The proteasome, the main component of the ubiquitin-proteasome system (UPS), is an essential proteolytic complex for the degradation of ubiquitin-conjugated proteins [[7], [8], [9]]. The 26S proteasome contains two structures: the 20S core particle and the 19S regulatory particle. The core particle consists of two pairs of rings, and the proteolytic β subunits reside in the inner two rings. Among them, three standard catalytic subunits, including β1 (PMSB6), β2 (PMSB7), and β5 (PMSB5) are responsible for caspase-like, trypsin-like, and chymotrypsin-like activities, respectively [7]. When cells are stimulated by inflammatory stimuli such as IFN-γ, three of the standard catalytic subunits are replaced with three inducible subunits, including β1i (PMSB9 or LMP2), β2i (MECL-1, PMSB10, or LMP10), and β5i (PMSB8 or LMP7).

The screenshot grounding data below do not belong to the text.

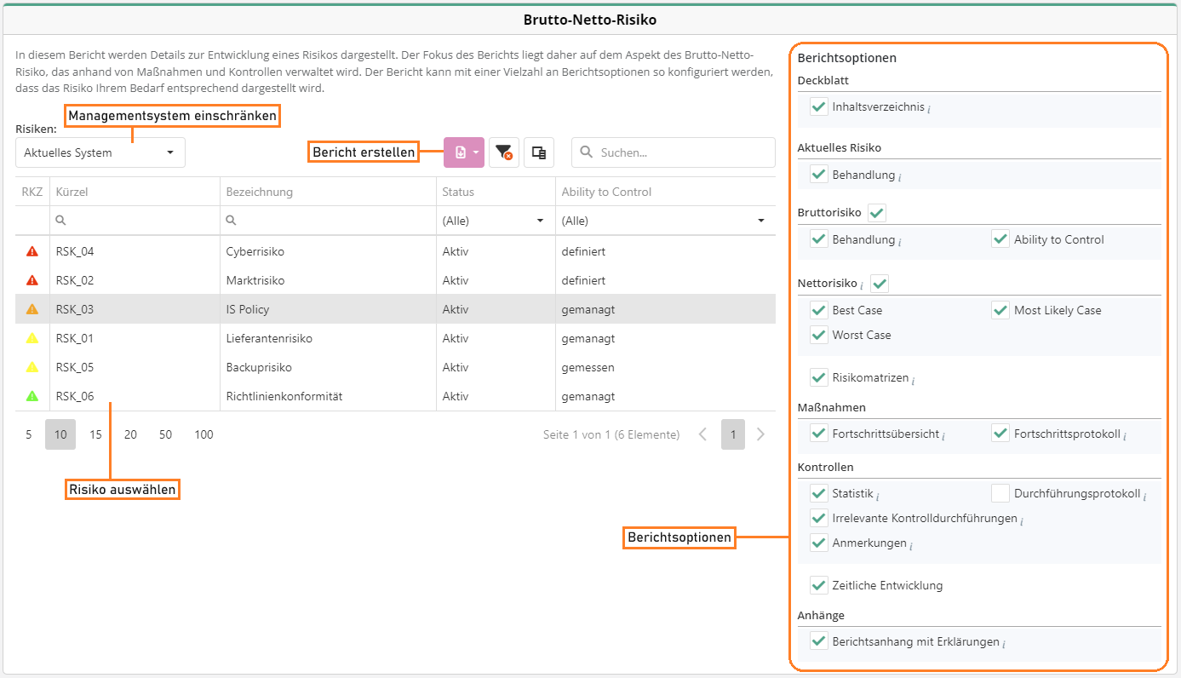Click the column chooser icon
Viewport: 1181px width, 678px height.
(x=539, y=152)
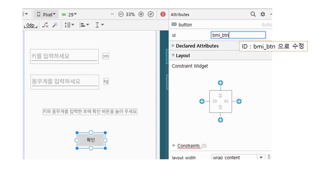Viewport: 324px width, 182px height.
Task: Expand the Declared Attributes section
Action: 173,46
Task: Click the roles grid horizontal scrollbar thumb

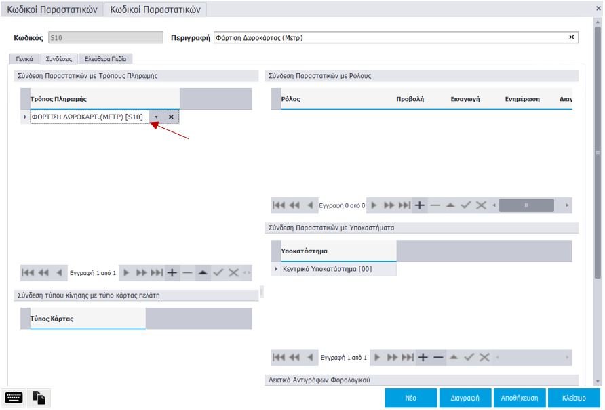Action: (526, 205)
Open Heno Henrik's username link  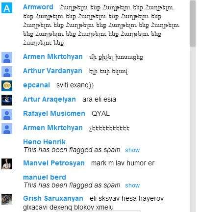(x=45, y=142)
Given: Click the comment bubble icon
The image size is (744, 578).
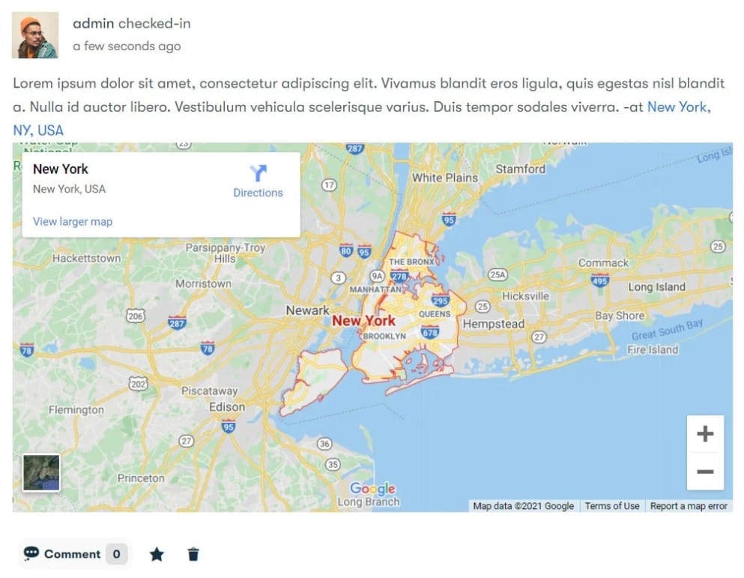Looking at the screenshot, I should pos(31,554).
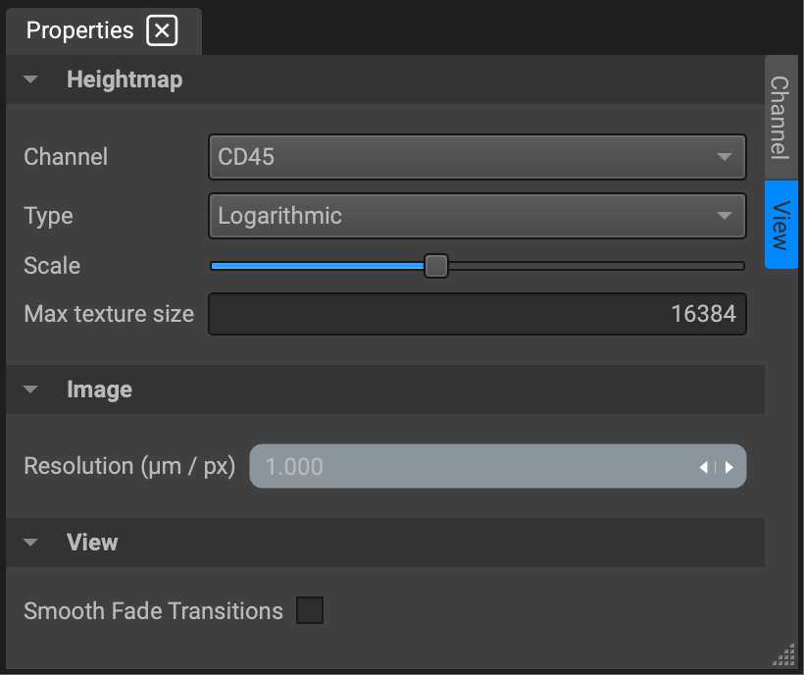Increase resolution with right arrow

(729, 467)
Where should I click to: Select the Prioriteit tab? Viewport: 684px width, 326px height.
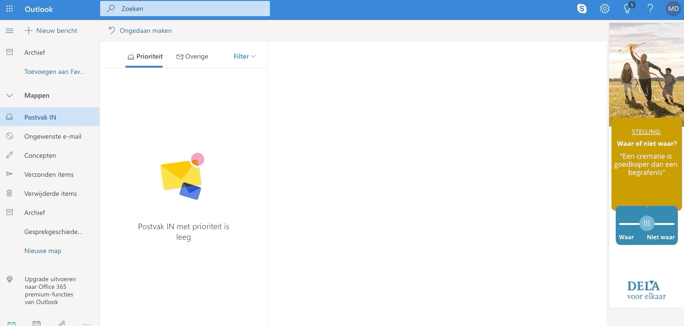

This modified proteasome is called the immunoproteasome, which performs its proteolytic functions more efficiently than the standard proteasome [7]. Accumulating evidence indicates that the UPS plays a direct role in cardiac hypertrophy, apoptosis and sarcomere quality control, and is regulated by various hypertrophic stimuli such as Ang II, phenylephrine (PE), and pressure overload [6,10,11]. Our recent data revealed that the immunoproteasome catalytic subunit β2i is involved in the regulation of cardiac remodeling, atrial fibrillation (AF), and retinopathy in mice after DOCA-salt treatment or Ang II infusion [6,12,13]. More recently, we demonstrated a critical role of another immunosubunit (β5i) in the development of Ang II-induced AF and abdominal aortic aneurysm (AAA) [14,15]. However, the functional role of β5i in the development of DOCA-salt-induced cardiac remodeling remains unclear.

In this study, our results indicated for the first time that DOCA-salt treatment significantly increases the expression of β5i and chymotrypsin-like activity in the heart. The ablation and inhibition of β5i markedly reduced DOCA-salt-induced hypertension, cardiac remodeling, and dysfunction. Moreover, blocking PTEN activity with a specific inhibitor (VO-Ohpic) markedly abolished the inhibitory effect of β5i deletion on cardiac remodeling in mice. Thus, our results demonstrated that the inhibition of β5i prevents DOCA-salt-induced cardiac remodeling by blocking PTEN degradation and the activation of downstream mediators.